When asked if they would do everything the same if given the choice of another career path, 52 percent of the 35-and-unders said they wouldn’t change a thing, but nearly one out of three in that age range said they’d do something in a profession other than healthcare. Meanwhile, 72 percent of the 65-and-overs said they’d do roughly everything the same, while only 13 percent would opt for a do-over.

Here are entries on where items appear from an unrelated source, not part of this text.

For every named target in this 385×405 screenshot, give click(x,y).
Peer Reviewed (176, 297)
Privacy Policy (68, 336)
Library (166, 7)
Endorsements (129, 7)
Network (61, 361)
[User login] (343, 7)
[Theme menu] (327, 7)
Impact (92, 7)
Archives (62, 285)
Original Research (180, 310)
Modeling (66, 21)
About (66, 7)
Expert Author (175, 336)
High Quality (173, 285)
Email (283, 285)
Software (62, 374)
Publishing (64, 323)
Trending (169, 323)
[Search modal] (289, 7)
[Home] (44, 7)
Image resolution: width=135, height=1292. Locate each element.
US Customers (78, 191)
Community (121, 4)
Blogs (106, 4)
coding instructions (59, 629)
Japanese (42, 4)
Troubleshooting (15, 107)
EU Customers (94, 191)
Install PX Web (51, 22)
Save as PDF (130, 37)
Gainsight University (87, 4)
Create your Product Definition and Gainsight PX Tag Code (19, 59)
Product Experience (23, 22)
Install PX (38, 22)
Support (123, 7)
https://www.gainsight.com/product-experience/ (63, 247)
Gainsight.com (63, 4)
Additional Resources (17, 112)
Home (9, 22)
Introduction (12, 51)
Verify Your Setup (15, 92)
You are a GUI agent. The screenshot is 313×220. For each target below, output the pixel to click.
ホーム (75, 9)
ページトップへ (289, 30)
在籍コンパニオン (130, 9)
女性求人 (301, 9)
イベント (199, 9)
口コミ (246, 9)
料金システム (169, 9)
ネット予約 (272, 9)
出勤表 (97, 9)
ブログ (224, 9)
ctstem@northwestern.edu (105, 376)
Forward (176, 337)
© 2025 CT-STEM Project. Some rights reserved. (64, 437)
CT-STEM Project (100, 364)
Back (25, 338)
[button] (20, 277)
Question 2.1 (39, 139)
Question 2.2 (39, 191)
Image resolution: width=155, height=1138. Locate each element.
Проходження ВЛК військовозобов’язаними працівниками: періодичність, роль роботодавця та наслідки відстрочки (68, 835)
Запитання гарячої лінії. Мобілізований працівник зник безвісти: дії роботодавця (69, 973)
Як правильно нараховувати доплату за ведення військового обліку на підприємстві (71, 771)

The results aren’t necessarily surprising. Third-party interference, the number one annoyance cited by survey respondents, is increasing. Financial pressures, beginning with medical school debt, are also mounting. Many practices are still feeling the effects of the economic slowdown, and the pressure to see a higher volume of patients to keep their bottom lines intact. And that’s just the beginning.

“Physicians are older, such as me, were glad we went to medical school,” Walker Ray, a 72-year-old retired solo pediatrician and vice president of The Physicians Foundation, which recently put out its own survey of physicians, told Physicians Practice. “We enjoyed the good times when there was a better doctor-patient relationship, when reimbursement was less of a hassle.”

Full data for this year’s survey will be available online in mid-August 2013 and in the September 2013 issue of Physicians Practice.

Do you feel your age is correlated with your happiness as a physician? If given the chance, would you opt for a do-over?